··· LISTED RECORDS ···

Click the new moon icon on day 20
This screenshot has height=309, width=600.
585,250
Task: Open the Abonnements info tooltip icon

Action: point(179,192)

···

**WHAT YOU NEED TO DO:**
Give back exactly the lines running from the line that has "This screenshot has height=309, width=600." to the end of the entries above.

**RESPONSE TO THIS EXERCISE:**
This screenshot has height=309, width=600.
585,250
Task: Open the Abonnements info tooltip icon

Action: point(179,192)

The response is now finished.